Assignment
Using the data below, copy every line that contains the word "entrega".

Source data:
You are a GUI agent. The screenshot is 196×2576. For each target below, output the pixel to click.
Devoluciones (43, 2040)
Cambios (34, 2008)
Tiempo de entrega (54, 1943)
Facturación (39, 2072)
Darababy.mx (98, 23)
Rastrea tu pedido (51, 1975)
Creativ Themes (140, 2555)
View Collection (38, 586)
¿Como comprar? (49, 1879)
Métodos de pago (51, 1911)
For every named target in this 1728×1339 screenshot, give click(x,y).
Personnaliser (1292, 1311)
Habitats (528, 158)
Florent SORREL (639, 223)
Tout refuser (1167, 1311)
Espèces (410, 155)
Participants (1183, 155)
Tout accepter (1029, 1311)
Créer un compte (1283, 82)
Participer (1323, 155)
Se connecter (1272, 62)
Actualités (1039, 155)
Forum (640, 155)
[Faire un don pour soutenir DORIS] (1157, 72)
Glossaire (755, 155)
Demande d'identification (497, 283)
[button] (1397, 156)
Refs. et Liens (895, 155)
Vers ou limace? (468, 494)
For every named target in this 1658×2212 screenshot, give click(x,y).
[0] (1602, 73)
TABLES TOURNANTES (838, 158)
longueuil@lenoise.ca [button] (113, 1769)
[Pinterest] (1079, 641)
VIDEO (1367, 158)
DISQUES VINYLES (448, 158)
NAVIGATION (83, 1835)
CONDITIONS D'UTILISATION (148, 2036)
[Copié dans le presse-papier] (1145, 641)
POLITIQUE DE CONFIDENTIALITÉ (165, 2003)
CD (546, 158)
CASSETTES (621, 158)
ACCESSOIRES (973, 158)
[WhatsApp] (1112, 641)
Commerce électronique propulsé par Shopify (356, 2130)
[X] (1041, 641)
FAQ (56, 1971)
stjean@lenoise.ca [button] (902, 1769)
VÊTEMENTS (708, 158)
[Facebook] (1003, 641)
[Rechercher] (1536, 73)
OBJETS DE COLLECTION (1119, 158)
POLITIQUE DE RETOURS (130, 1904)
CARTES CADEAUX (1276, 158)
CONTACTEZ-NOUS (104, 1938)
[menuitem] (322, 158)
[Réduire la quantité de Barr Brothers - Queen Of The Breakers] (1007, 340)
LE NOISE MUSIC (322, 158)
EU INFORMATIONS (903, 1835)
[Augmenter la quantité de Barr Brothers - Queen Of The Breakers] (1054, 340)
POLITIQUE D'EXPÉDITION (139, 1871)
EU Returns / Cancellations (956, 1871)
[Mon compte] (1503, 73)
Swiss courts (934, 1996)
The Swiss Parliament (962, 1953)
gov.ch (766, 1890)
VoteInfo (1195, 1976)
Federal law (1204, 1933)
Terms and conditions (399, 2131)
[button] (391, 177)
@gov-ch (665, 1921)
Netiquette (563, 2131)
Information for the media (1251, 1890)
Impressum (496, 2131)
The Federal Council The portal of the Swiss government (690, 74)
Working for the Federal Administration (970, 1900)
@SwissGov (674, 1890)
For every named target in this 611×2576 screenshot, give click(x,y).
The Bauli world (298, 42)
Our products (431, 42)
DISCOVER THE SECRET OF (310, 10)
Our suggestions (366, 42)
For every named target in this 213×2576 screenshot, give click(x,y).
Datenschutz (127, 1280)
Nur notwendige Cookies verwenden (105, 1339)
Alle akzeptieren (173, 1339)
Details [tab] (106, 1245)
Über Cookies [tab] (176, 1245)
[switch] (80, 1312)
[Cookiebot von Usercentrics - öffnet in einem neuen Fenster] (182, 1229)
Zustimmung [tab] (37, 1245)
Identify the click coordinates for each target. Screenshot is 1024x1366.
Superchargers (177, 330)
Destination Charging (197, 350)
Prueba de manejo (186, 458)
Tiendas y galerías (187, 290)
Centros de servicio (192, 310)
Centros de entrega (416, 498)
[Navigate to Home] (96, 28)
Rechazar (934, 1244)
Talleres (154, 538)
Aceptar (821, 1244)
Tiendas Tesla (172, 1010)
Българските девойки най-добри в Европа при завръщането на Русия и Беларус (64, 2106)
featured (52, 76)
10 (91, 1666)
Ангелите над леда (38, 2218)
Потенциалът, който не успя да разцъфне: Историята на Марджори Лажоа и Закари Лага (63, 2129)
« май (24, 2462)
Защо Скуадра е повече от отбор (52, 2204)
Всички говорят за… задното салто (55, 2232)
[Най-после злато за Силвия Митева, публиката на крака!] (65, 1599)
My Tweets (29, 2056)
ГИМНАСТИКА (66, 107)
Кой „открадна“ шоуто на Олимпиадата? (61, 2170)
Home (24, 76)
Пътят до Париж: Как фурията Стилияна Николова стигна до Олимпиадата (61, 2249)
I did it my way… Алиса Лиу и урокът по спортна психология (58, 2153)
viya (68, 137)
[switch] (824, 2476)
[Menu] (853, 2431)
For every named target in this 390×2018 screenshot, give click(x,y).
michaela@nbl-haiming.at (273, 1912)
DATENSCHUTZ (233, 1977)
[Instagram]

Task result
Tiempo de entrega (54, 1943)
Centros de entrega (416, 498)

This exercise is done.